Jay Cline of Minnesota Privacy Consultants compiled some interesting data on privacy breach violations. He writes:
The European Union is threatening to suspend the U.S.-EU Safe Harbor agreement that U.S. companies depend on to do business with Europe, claiming that America doesn’t enforce its side of the bargain. Any way you cut the data, however, the U.S. dwarfs Europe and every other jurisdiction in doling out fines for data privacy violations. If privacy is measured by its weight in gold, America is the safest place on earth for personal data.
[…]
I assigned several researchers to mine our databases, publications and regulator websites for any instance of a fine imposed by a government agency for a violation of data privacy. We set the threshold of materiality at a minimum of $100,000. In practice, I’ve noticed that this is the amount where larger corporations even start to take notice. Anything less is a rounding error.
What did we discover?
* Increasing over time. We found 358 enforcement actions since January 1999, the first year big privacy fines came online. Only 130 of these carried fines that met or exceeded our $100,000 threshold. Of these, 60% were levied in the last three years. All fines totaled $225 million, with 52% of that sum imposed since 2011.
Read more on Computerworld, where you’ll find more statistics and charts on privacy fines and lawsuits.
But what can we make of the data? Cline writes (emphasis added by me):
What does this all mean? If you’re a consumer, violations of your privacy are more likely to be punished in an effective manner in the U.S.
He seems to assume or equate handing out more and bigger fines as addressing privacy violations “in an effective manner,” but on what basis does he claim such fines are effective? Have big fines reduced the risk or rate of privacy violations? If so, where are the data to support that claim?
With every big breach or fine, we see “lessons to be learned” articles, but as I’ve noted repeatedly on databreaches.net, those lessons don’t seem to be learned. Congress has yet to do anything serious about data brokers, HHS has only taken a relative handful of enforcement actions since HIPAA went into effect, and the FTC, too, needs to enforce more. And then, of course, there’s our NSA gobbling up tons of revealing metadata and other types of information.
Have we handed out more big fines or judgements than non-U.S. countries? Yes, but so what if we do? Where is there any evidence that the U.S. is better at protecting consumer and patient privacy than non-U.S. countries?
Should EU citizens be concerned about American businesses holding their data or processing it?
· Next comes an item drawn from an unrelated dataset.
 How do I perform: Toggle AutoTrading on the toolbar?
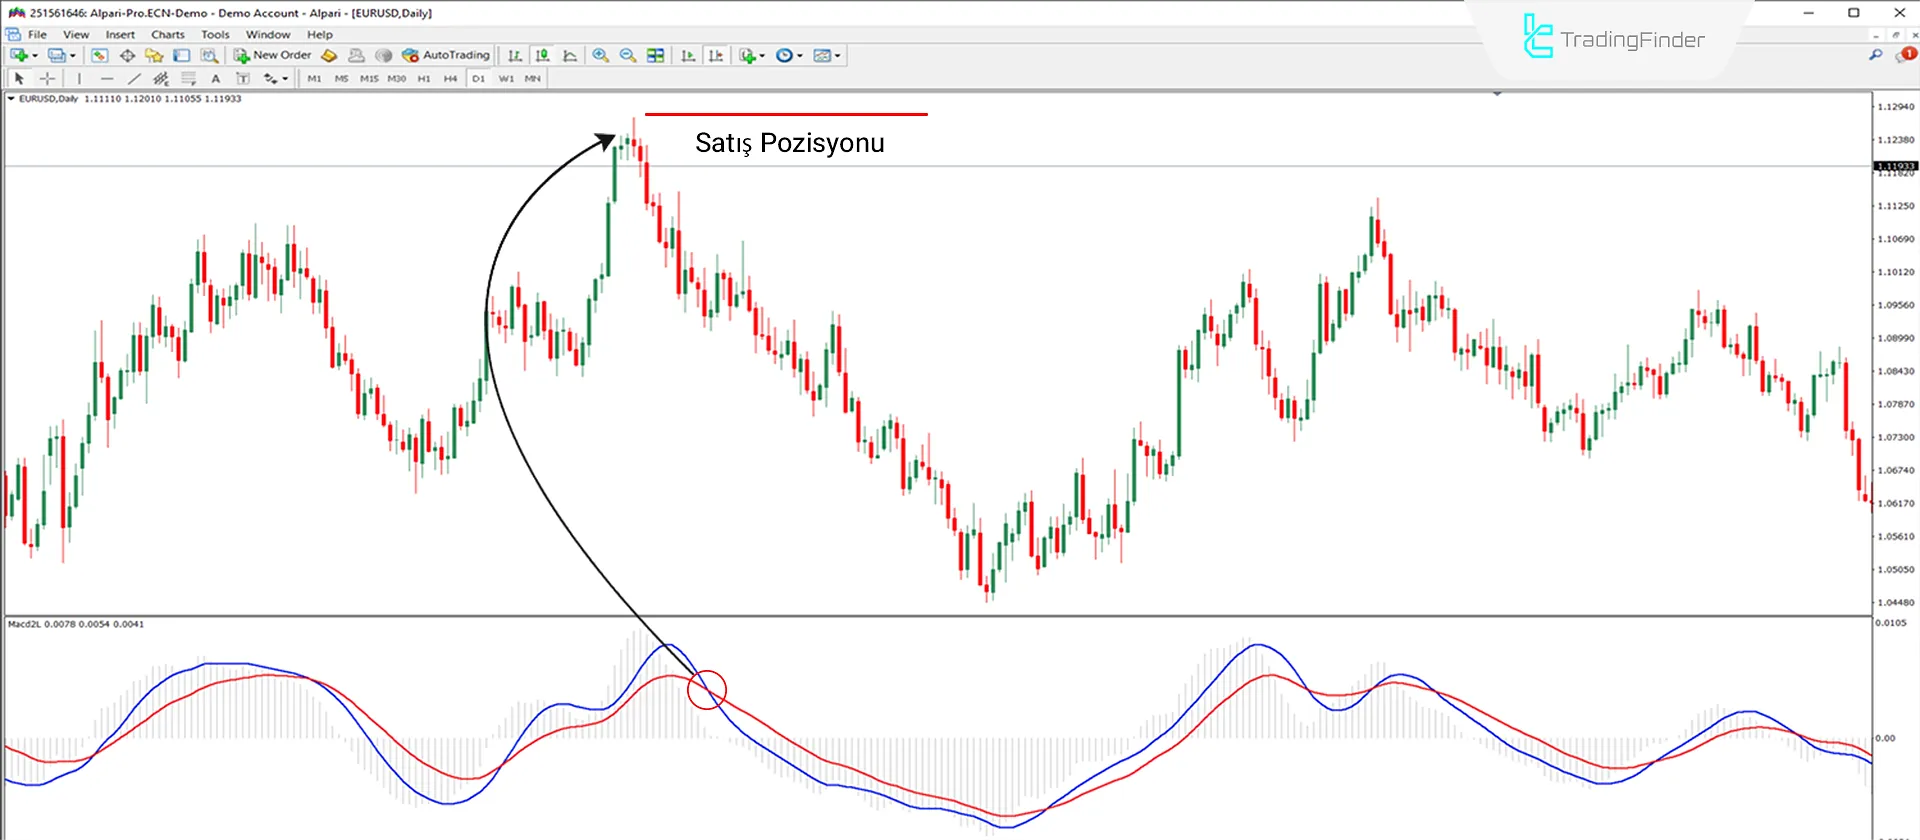446,55
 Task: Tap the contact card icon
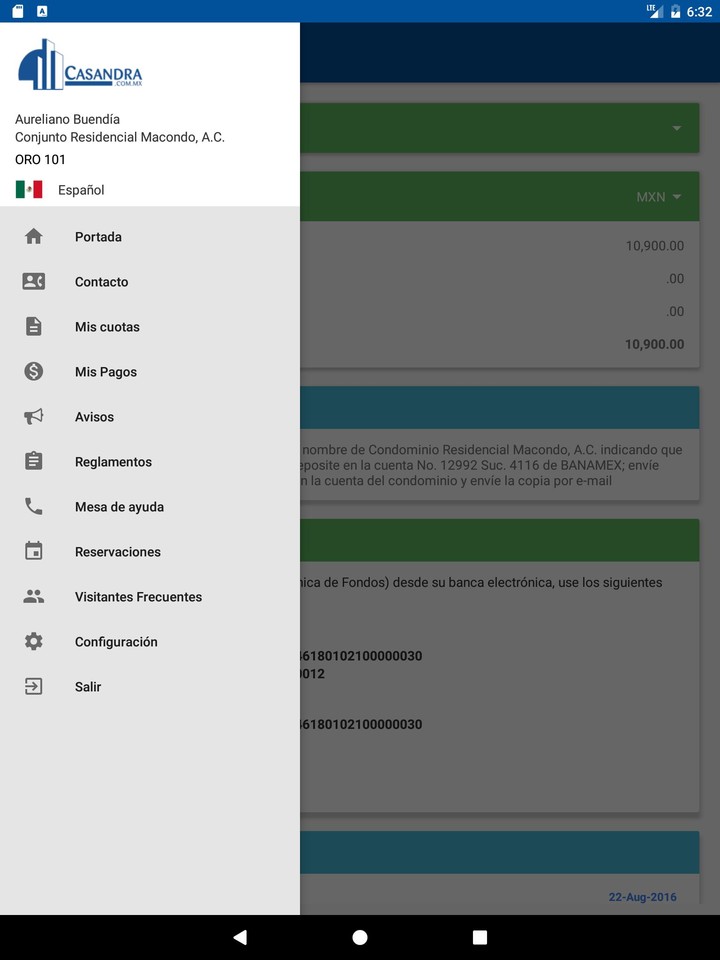coord(34,282)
Absolutely. And until Congress enacts strong privacy-protective legislation, including revoking the NSA’s ability to bulk collect our communications data, they should continue to be very, very concerned.
No kidding—-high US fines do not mean we have stronger privacy rights than EU residents!
The fines are WAY TOO LOW for multi-billion dollar US corporations which can afford multi-billion dollar annual lobbying costs to block badly-needed new data privacy and security laws.
Major gaps in HIPAA and US law enabled the massive growth of hidden US data brokers. The scale of the secret data collection and sale now threatens our Democracy. When government and corporations know everything about all of 300 million of us, can the US remain a Democracy?
We need tough new federal data protection laws.
For example: US banks won’t implement/pay for tougher credit/debit cards (like EU chip and pin) without a federal law.
And US citizens and residents can’t get tough individually controlled cyber-credentials for use online (to allow us to identify ourselves via certificates or tokens) without a federal law. We can’t protect or control our own online identities, stop ID fraud, end the massive hidden collection of personal data, or control sensitive pii without tough new federal laws.
But the Congress won’t pass tough comprehensive data privacy and security protections even for citizens’ most sensitive pii, personal health data, because the data broker lobby is so powerful. The ONLY way is if US citizens (all of us) FIGHT back and tell Congress to end all secret data theft and collection of pii.
See my blog with details about IMS and the US data broker industry. There are at least “100K data suppliers” according to the IMS SEC filing to sell stock: http://patientprivacyrights.org/2014/01/ims-health-files-ipo-legal/
Thanks for jumping in, Deb. I don’t think either of us thinks there shouldn’t be fines, but we agree that fines or settlement amounts – as they’ve been used – do not translate into greater privacy protections and we need Congressional action.